■ **Data extracted from a collection**

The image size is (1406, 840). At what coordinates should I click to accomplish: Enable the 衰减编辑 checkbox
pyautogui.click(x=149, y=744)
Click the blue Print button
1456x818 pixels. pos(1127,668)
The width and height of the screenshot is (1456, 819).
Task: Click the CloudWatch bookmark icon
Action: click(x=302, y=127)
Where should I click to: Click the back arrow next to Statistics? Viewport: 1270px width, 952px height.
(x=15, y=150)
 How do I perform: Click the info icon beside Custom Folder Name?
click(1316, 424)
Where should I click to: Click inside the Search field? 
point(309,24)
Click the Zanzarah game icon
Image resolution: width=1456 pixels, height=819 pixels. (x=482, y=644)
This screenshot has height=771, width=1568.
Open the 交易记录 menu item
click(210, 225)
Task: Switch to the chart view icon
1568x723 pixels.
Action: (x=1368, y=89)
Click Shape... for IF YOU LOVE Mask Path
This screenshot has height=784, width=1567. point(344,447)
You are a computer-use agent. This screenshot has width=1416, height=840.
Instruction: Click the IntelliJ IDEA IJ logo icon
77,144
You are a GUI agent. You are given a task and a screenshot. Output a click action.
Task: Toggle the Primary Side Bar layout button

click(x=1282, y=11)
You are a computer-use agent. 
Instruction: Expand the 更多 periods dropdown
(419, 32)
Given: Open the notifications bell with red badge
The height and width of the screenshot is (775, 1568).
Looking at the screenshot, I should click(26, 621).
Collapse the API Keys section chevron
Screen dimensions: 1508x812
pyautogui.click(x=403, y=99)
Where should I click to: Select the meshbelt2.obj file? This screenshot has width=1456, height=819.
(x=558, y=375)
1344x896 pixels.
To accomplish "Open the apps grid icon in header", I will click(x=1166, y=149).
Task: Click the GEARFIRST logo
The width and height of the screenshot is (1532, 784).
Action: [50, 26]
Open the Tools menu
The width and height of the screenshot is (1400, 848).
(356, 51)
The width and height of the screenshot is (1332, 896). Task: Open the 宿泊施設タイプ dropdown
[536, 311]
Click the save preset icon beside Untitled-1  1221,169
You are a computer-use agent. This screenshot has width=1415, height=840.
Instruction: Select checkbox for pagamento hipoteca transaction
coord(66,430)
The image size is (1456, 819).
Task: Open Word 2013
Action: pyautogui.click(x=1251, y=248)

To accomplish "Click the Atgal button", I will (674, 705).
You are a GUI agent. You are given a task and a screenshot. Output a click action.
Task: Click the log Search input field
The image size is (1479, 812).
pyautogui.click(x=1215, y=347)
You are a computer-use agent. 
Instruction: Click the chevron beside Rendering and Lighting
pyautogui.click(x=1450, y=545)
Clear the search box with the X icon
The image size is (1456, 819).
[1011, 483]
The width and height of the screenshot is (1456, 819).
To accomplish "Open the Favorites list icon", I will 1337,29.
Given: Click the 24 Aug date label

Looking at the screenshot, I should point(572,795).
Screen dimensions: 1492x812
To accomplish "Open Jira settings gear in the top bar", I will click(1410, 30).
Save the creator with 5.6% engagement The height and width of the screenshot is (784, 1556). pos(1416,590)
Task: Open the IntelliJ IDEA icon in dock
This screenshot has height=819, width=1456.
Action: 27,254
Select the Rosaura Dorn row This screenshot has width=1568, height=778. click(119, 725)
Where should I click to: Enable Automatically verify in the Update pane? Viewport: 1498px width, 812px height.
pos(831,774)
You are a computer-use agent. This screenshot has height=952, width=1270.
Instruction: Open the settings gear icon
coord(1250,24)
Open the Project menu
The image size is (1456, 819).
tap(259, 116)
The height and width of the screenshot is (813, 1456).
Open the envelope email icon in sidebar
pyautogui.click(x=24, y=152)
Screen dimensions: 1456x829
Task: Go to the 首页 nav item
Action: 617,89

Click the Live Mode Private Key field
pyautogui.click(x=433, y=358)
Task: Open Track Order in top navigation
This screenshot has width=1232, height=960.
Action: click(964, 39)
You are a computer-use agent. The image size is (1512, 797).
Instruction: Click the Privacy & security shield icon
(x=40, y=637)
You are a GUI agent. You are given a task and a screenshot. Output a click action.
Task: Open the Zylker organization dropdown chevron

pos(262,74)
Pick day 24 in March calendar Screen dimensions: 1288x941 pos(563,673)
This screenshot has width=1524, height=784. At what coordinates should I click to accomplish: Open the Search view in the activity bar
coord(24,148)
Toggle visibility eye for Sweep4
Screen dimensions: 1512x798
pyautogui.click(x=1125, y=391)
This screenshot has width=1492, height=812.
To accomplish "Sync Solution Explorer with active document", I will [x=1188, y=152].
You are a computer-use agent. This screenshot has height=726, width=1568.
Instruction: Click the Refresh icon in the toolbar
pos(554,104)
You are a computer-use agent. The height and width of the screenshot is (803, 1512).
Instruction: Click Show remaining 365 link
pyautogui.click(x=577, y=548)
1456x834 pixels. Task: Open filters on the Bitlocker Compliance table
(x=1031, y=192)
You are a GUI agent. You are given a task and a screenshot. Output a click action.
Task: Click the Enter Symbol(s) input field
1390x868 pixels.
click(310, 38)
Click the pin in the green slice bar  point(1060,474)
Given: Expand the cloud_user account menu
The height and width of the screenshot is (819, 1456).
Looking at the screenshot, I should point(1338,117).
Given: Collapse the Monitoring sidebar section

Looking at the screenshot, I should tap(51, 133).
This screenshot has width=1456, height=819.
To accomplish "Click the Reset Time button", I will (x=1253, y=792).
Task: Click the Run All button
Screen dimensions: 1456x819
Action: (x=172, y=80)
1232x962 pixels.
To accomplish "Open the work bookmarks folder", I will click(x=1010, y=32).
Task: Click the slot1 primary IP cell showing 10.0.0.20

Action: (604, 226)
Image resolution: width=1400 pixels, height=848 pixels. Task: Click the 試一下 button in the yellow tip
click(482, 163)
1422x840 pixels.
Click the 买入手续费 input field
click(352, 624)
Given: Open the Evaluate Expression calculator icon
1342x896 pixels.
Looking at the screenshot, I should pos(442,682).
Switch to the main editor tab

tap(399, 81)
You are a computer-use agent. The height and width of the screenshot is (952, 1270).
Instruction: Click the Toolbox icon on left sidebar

■ **What to produce**
Which lines of the data above contain "with"? Copy each one.

■ **Response to this task**
Given: Open the notifications bell with red badge
Clear the search box with the X icon
Save the creator with 5.6% engagement The height and width of the screenshot is (784, 1556). pos(1416,590)
To accomplish "Sync Solution Explorer with active document", I will [x=1188, y=152].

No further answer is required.